▸ **INSTRUCTIONS FOR THE TASK**:
Arrange each nonblank line of the material below as a row in a Markdown table with the columns "Row" and "Line". Leave the pictures out.

— START INPUT DATA —

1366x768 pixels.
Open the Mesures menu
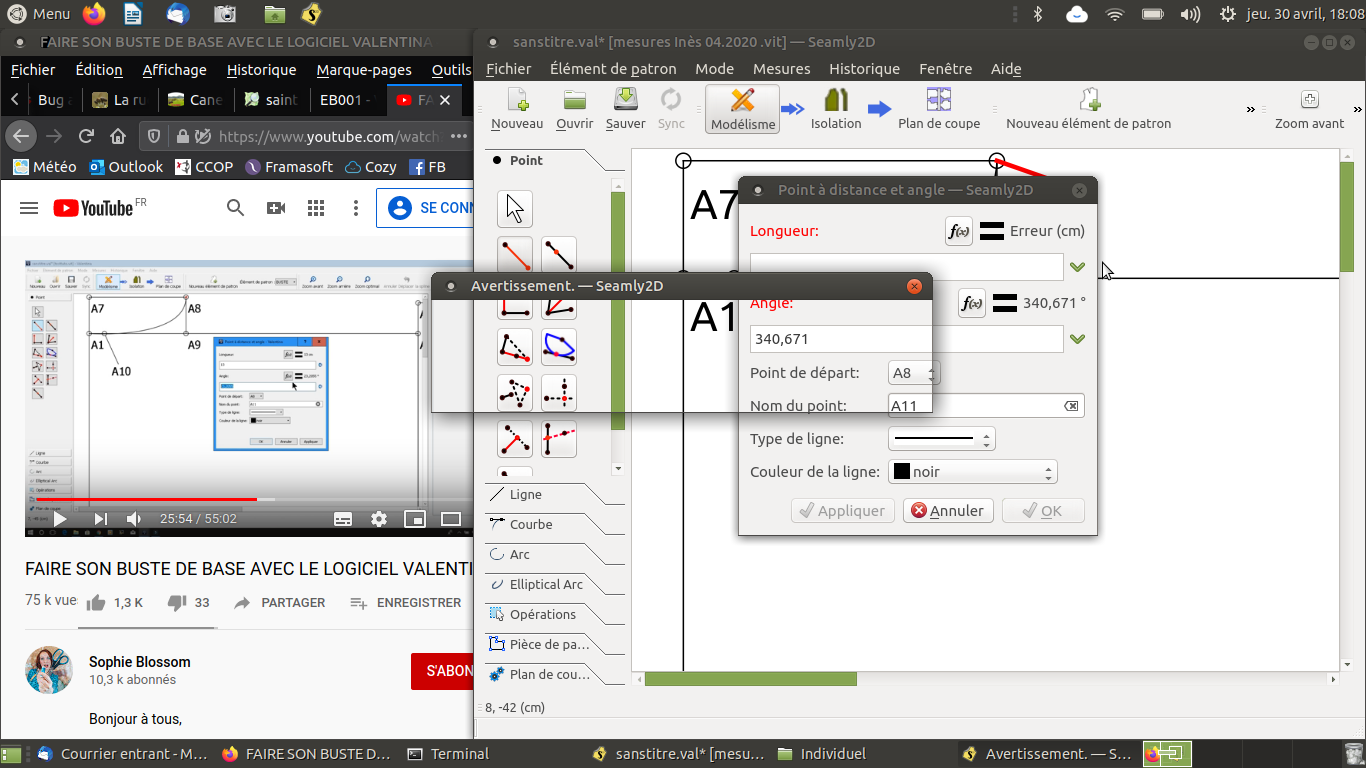point(781,69)
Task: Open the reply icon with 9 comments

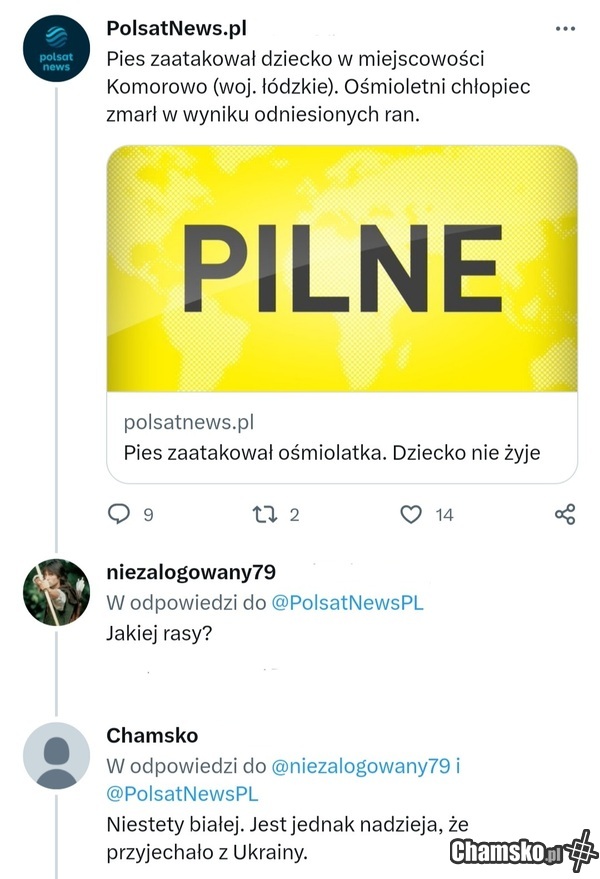Action: coord(120,514)
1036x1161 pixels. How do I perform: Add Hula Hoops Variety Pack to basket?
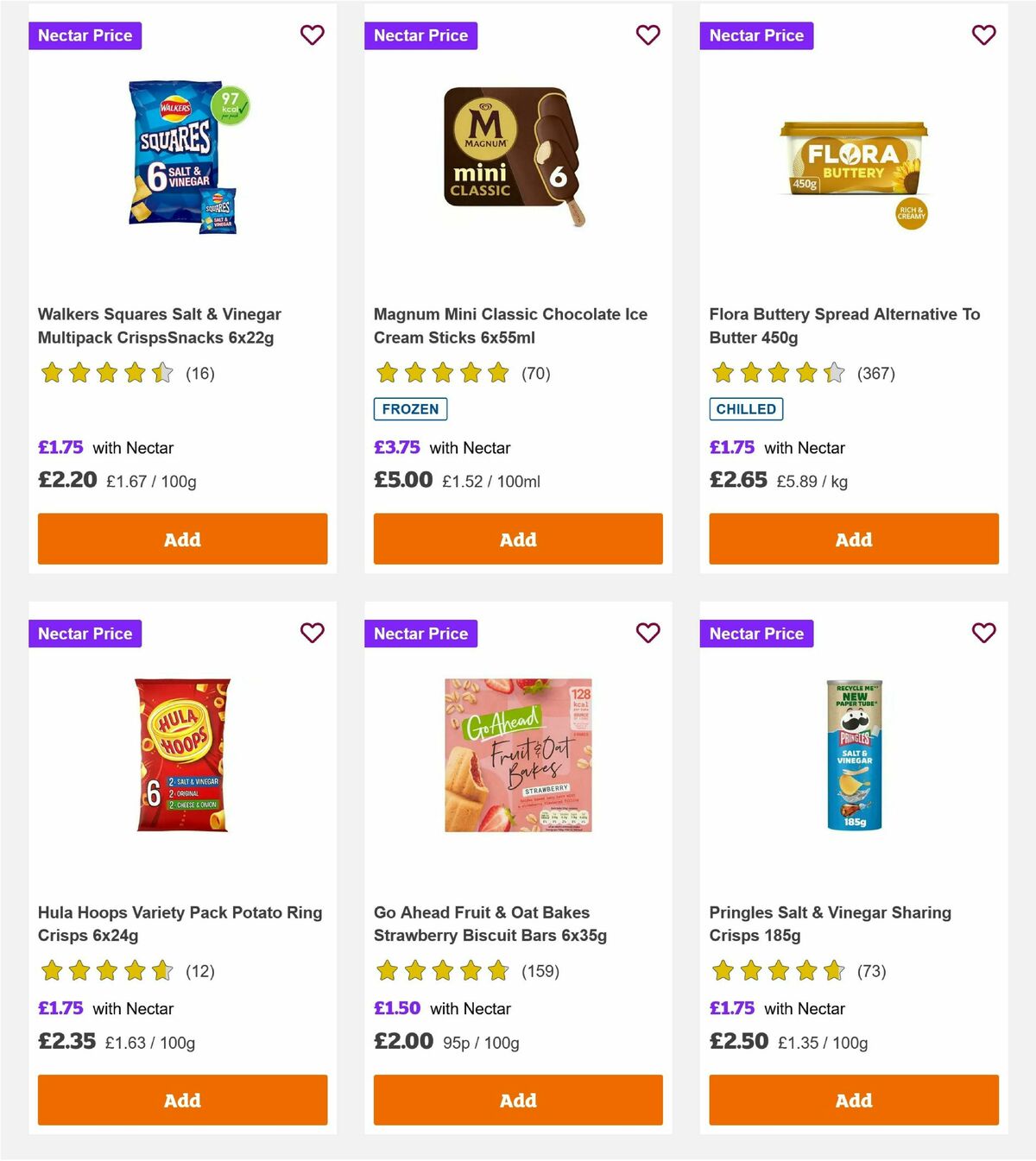[181, 1100]
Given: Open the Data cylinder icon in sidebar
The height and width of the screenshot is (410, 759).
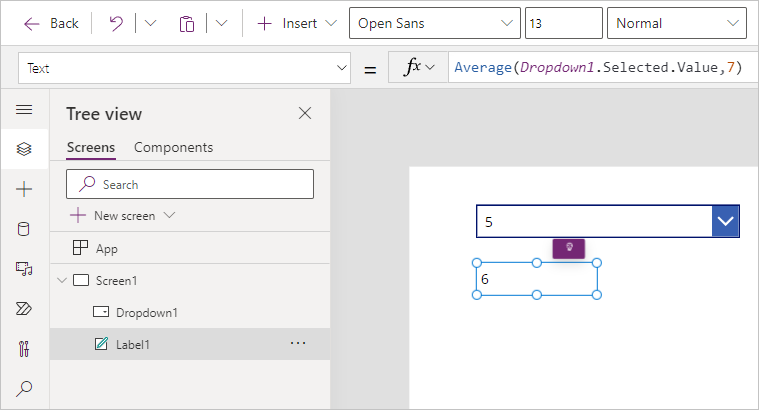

— END INPUT DATA —

▸ **TASK OUTPUT**:
| Row | Line |
|---|---|
| 1 | 1366x768 pixels. |
| 2 | Open the Mesures menu |
| 3 | point(781,69) |
| 4 | Task: Open the reply icon with 9 comments |
| 5 | Action: coord(120,514) |
| 6 | 1036x1161 pixels. How do I perform: Add Hula Hoops Variety Pack to basket? |
| 7 | [181, 1100] |
| 8 | Given: Open the Data cylinder icon in sidebar |
| 9 | The height and width of the screenshot is (410, 759). |